In that it tends to confirm all the usual stereotypes about Hollywood, you could say that there are no surprises in Barry Levinson's funny, sly and highly stress-inducing movie about two crazy weeks in the life of a successful producer. "What Just Happened" is a fictionalized adaptation of the autobiography of veteran producer Art Linson, who also wrote the screenplay.
Robert De Niro as Ben, a producer on the verge of a nervous breakdown. The cast includes Sean Penn, Bruce Willis, Robin Wright Penn, Catherine Keener and Michael Wilcott as, respectively, Sean Penn; Bruce Willis; Ben's indecisive second ex-wife, Kelly; an icy studio head named Lou; and the bad-boy (read: drug-addicted, self-important hack) British director Jeremy, whose ultra-violent, downer movie has fallen out of favor with Lou. Stanley Tucci plays Ben's screenwriter friend, who is now sleeping with his ex-wife, and John Turturro takes on the role of Willis' gutless agent, whose clients scare him so badly that he walks around screaming in pain from an unidentified stomach condition.

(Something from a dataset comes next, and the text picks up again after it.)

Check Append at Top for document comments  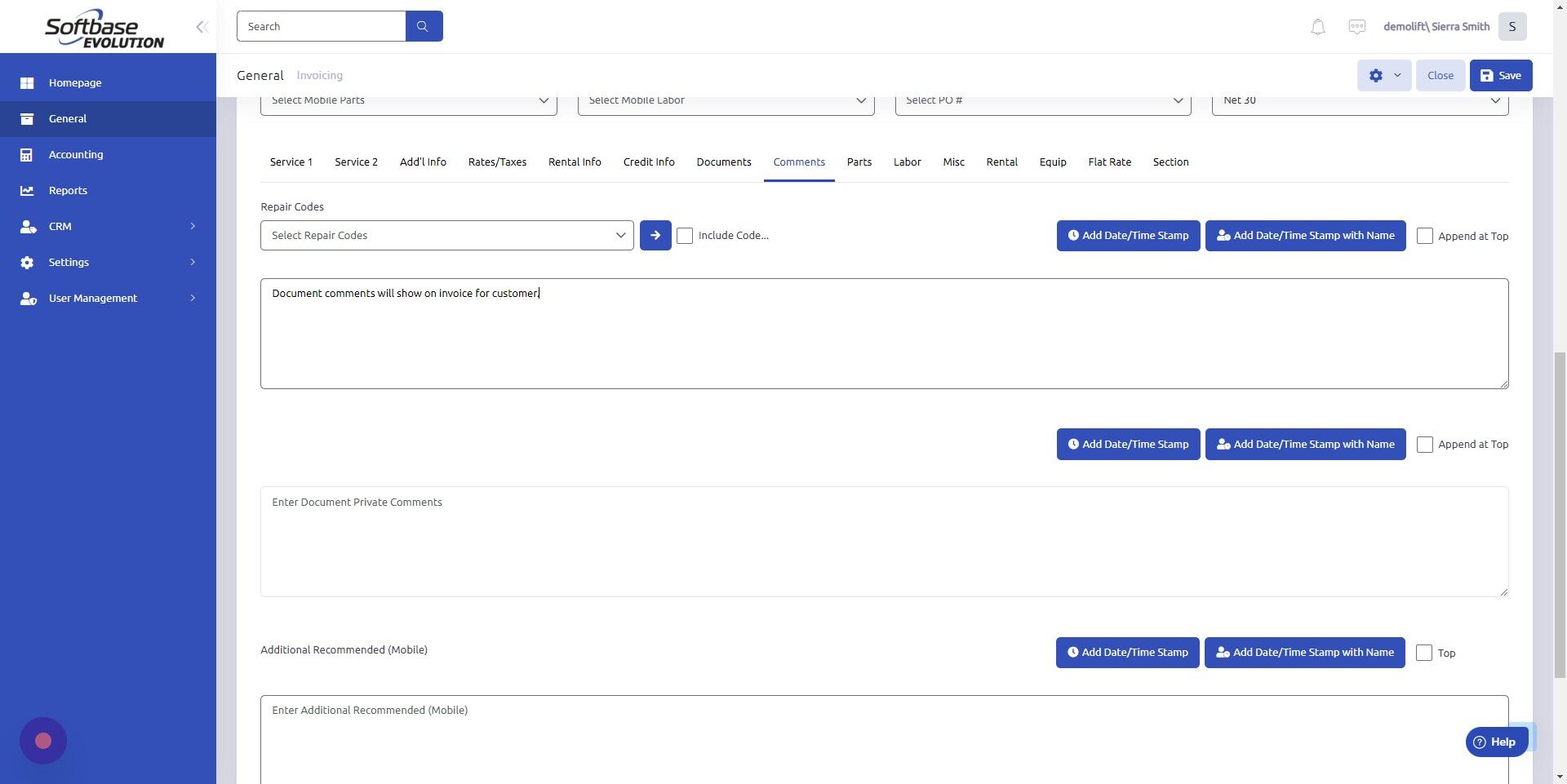1425,236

The story is framed by a scene of a photo shoot for Vanity Fair's power issue, and everything that happens happens between Ben finding out that he's been included on the list and the photo actually being taken. In that time, Ben's standing on the list drops more than a few notches. Here is Hollywood, as it ever is in these kinds of self-portraits, in all its back-stabbing, hypocritical, self-serving, narcissistic, self-sabotaging glory. Any remaining illusions anyone might have about the survival of the artistic process should be dashed by scenes like the one in which a test audience in Costa Mesa is given response cards and told, "You're very much a part of the filmmaking process."
Any remaining illusions about the integrity of artists working in Hollywood are put to rest by Wilcott's portrayal of Jeremy the director. We've seen it all before, and yet the feeling of familiarity doesn't dampen the fun of having your cortisol spiked to stroke-inducing levels. Watching Ben attempt to keep his head while trying to get Jeremy's movie finished in time for Cannes and starting production on the Willis vehicle (which is in danger of being shut down unless Willis shaves a bushy beard he's grown unaccountably fond of) without getting crushed is like watching the most dread-suffused game of Frogger ever.
The movie is brilliant at portraying the incredibly high stakes of the seemingly inconsequential and the tremendous amounts of money spent on it. Remaining in the courtly favor of the studio chiefs and keeping up social appearances are key, but money is the animating force of the movie. While waiting for a meeting with Lou, Ben and Jeremy, notice that the poster in the area outside her office is a picture of a huge lizard eye with a dollar amount printed below it. Jeremy, of course, is less than impressed, just as Lou is uninterested in Jeremy's artistic vision, just as Kelly is unmoved by the demands of Ben's job, which supports her baronial lifestyle. But Ben knows what it all comes down to.
"See that?" he says to Jeremy. "No director. No producer. Just a number. A big number."
Movies about Hollywood tend to break the cardinal Hollywood movie rule in that they rarely present a character we can really root for. There are no likable characters in "What Just Happened" (the ex-wives and aspiring ex-wives, for all their disingenuity, are particularly loathsome), but Ben's exotic and rarefied plight will actually strike a chord with everyone who ever felt their attention pulled in too many directions. Actually, I take it back about there being no surprises -- the surprise is how sympathetic Ben manages to be, considering what he does for a living. Even more surprising, by that measure, is that the movie's second-most sympathetic character is the agent. But maybe "sympathetic" is taking it too far. Rather, by the end, you know how he feels: queasy, clenched, weirdly exhilarated.